ECLI:NL:RBDHA:2025:6153

Rechtbank Den Haag

Datum uitspraak
11 april 2025
Publicatiedatum
14 april 2025
Zaaknummer
NL24.51720
Instantie
Rechtbank Den Haag
Type
Uitspraak
Procedures
  • Voorlopige voorziening
Vindplaatsen
  • Rechtspraak.nl
AI samenvatting door LexboostAutomatisch gegenereerd

Afwijzing verzoek om voorlopige voorziening in asielzaak

In deze zaak heeft de voorzieningenrechter van de Rechtbank Den Haag op 11 april 2025 uitspraak gedaan over een verzoek om een voorlopige voorziening in het kader van een asielaanvraag. De verzoeker had tegen een besluit van de minister van Asiel en Migratie, dat zijn asielaanvraag op 20 december 2024 was afgewezen als kennelijk ongegrond, beroep ingesteld. Tevens verzocht hij de voorzieningenrechter om een voorlopige voorziening te treffen, zodat de rechtsgevolgen van het bestreden besluit opgeschort zouden worden totdat er op het beroep was beslist.

De voorzieningenrechter heeft op basis van artikel 8:83, derde lid, van de Algemene wet bestuursrecht uitspraak gedaan zonder zitting. In de overwegingen van de uitspraak werd verwezen naar een eerdere uitspraak van 9 januari 2025, waarin de rechtbank al had beslist op het beroep dat aan dit verzoek om voorlopige voorziening ten grondslag lag. Aangezien er inmiddels al een uitspraak was gedaan, was een voorlopige voorziening niet meer nodig. Daarom werd het verzoek als kennelijk ongegrond afgewezen.

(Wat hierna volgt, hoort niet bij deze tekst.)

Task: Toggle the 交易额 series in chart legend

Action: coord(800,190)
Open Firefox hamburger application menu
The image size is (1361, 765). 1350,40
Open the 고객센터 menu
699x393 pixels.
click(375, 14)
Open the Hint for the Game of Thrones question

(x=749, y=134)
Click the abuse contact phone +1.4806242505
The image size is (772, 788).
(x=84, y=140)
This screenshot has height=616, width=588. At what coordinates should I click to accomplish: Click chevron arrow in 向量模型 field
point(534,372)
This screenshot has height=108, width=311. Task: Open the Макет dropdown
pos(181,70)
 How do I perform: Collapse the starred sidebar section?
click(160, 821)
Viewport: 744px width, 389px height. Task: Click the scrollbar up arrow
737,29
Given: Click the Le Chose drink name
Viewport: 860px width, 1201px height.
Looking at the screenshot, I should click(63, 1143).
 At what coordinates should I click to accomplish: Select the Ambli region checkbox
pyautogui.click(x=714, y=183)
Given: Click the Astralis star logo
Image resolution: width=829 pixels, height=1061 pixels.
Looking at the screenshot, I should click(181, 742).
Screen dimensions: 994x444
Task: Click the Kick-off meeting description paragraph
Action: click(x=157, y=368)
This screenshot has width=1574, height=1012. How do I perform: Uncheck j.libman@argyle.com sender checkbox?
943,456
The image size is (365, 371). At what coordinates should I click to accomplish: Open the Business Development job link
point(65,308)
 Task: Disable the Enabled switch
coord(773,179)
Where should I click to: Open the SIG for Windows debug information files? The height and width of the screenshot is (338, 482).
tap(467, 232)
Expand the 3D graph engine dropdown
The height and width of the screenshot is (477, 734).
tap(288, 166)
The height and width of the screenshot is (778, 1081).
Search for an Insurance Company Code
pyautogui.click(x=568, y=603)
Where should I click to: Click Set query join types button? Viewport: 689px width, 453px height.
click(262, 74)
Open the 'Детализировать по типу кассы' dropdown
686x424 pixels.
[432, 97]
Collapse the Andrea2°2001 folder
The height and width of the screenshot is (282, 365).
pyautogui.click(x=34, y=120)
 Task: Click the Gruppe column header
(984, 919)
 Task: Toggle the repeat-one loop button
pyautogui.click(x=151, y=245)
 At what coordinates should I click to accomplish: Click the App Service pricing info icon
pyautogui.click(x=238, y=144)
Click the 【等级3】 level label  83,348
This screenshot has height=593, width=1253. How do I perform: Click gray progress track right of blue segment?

De voorzieningenrechter heeft ook overwogen dat er geen aanleiding was voor een proceskostenveroordeling. De uitspraak is openbaar gemaakt via een geanonimiseerde publicatie op de website van de rechtspraak. Tegen deze uitspraak staat geen hoger beroep of verzet open.

Uitspraak

RECHTBANK DEN HAAG

Zittingsplaats Middelburg
Bestuursrecht
zaaknummer: NL24.51720

uitspraak van de voorzieningenrechter in de zaak tussen

[verzoeker], verzoeker

V-nummer: [V-nummer]
(gemachtigde: mr. M.C.M.E. Schijvenaars),
en
de minister van Asiel en Migratie, voorheen de staatssecretaris van Justitie en Veiligheid, verweerder

Procesverloop

Bij besluit van 20 december 2024 (het bestreden besluit) heeft verweerder de asielaanvraag van verzoeker afgewezen als kennelijk ongegrond
Verzoeker heeft tegen het bestreden besluit beroep ingesteld. Hij heeft verder de voorzieningenrechter verzocht om een voorlopige voorziening te treffen, inhoudende dat de rechtsgevolgen van het bestreden besluit worden opgeschort totdat er op het beroep is beslist.
De voorzieningenrechter doet op grond van artikel 8:83, derde lid, van de Algemene wet bestuursrecht uitspraak zonder zitting.

Overwegingen

1. Bij uitspraak van 9 januari 2025, zaaknummer NL24.51719, heeft de rechtbank beslist op het beroep waarop dit verzoek om een voorlopige voorziening betrekking heeft. Een voorlopige voorziening is daarom niet meer nodig. Om die reden wordt het verzoek als kennelijk ongegrond afgewezen.
2. Voor een proceskostenveroordeling bestaat geen aanleiding.

Beslissing

De voorzieningenrechter wijst het verzoek om een voorlopige voorziening af.
Deze uitspraak is gedaan op 11 april 2025 door mr. J.F.I. Sinack, voorzieningenrechter, in aanwezigheid van mr. E.C. Jacobs, griffier, en openbaar gemaakt door middel van geanonimiseerde publicatie op www.rechtspraak.nl.
De uitspraak is bekendgemaakt op:
Tegen deze uitspraak staat geen hoger beroep of verzet open.